Like other stories of possession, a Head Full of Ghosts relies on the of categories to create fear. The possessed is a female child, seemingly the most innocent example of humanity, yet they act in horrible ways that disgust us. Margerie also blurs the boundaries between sane and insane, well-meaning and malicious. She is a daughter, sister, student, devil, sadist, and family annihilator all-in-one – i.e. a monster.
Thesis IV: The Monster Dwells at the Gates of Difference – “monstrous difference tends to be cultural, political, racial, economic, sexual” (7).
As Cohen says, “the woman who oversteps the boundaries of her gender roles risks becoming” a monster (9). Margerie is seen as too smart for “a girl like her” and is seen as aberrant because of this (179). Her mom, the fellow female, points out that a young girl is definitely capable of possessing her knowledge about seemingly obscure topics. The priests, however, are attempting to other Margerie in order to turn her into a monster that they can exorcize.

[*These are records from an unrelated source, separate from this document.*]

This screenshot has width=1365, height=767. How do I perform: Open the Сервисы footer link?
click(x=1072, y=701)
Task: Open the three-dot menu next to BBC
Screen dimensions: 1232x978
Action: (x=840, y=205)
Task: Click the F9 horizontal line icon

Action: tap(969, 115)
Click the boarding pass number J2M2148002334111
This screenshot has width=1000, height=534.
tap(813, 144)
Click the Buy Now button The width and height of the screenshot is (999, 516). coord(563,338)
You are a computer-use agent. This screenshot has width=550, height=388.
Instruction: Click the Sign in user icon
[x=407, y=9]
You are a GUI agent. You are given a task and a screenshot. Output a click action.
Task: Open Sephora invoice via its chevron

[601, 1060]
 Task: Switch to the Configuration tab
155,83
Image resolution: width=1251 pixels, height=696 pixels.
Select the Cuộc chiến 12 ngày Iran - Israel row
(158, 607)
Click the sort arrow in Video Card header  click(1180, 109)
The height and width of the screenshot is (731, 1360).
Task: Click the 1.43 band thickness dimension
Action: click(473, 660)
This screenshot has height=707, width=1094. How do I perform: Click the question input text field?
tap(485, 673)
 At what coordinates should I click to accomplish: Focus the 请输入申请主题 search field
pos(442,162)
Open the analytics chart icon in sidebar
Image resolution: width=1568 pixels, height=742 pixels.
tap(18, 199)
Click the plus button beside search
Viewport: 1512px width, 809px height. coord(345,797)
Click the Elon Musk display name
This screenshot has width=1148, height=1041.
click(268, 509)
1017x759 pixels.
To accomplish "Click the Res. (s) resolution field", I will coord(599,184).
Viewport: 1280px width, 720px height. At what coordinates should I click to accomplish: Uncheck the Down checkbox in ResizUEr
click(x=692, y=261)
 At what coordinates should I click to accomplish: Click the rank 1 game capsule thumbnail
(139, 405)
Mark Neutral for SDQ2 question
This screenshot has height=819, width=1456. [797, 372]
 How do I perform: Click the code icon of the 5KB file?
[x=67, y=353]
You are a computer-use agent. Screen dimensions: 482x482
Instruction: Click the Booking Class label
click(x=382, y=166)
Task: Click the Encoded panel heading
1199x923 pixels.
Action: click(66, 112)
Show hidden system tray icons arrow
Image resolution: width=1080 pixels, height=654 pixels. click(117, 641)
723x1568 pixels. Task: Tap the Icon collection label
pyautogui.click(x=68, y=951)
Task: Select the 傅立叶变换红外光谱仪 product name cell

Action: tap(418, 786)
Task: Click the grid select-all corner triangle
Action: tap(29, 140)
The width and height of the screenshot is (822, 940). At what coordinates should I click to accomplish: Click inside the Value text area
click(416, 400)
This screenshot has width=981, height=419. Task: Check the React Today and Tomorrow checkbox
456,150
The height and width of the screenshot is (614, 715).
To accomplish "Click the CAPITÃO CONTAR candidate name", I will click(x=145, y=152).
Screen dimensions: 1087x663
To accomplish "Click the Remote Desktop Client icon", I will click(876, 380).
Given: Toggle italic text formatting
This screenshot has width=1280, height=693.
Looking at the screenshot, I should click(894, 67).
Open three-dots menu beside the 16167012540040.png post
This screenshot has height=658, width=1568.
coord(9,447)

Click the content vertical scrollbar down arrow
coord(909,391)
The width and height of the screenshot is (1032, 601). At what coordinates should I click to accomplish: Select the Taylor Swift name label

Thesis V: The Monster Polices the Border of the Possible – “the monster prevents mobility…delimiting the social spaces through which private bodies may move” (12).
I had a hard time mapping this thesis onto Margerie until I focused on the line that stated that all monsters are living a “double narrative” – the one about how they came to be and another about the cultural utility they serve. Margerie certainly has a double narrative, at least by her own account. She claims that she wanted to pretend to be possessed in order to expose her dad’s real sickness, but the ending of the book suggests that she was actually sick, therefore her cultural utility was showing just how delusional and manipulating individuals can be.
Thesis VI: The Fear of the Monster is Really a Kind of Desire – “the linking of monstrosity with the forbidden makes the monster all the more appealing” (17).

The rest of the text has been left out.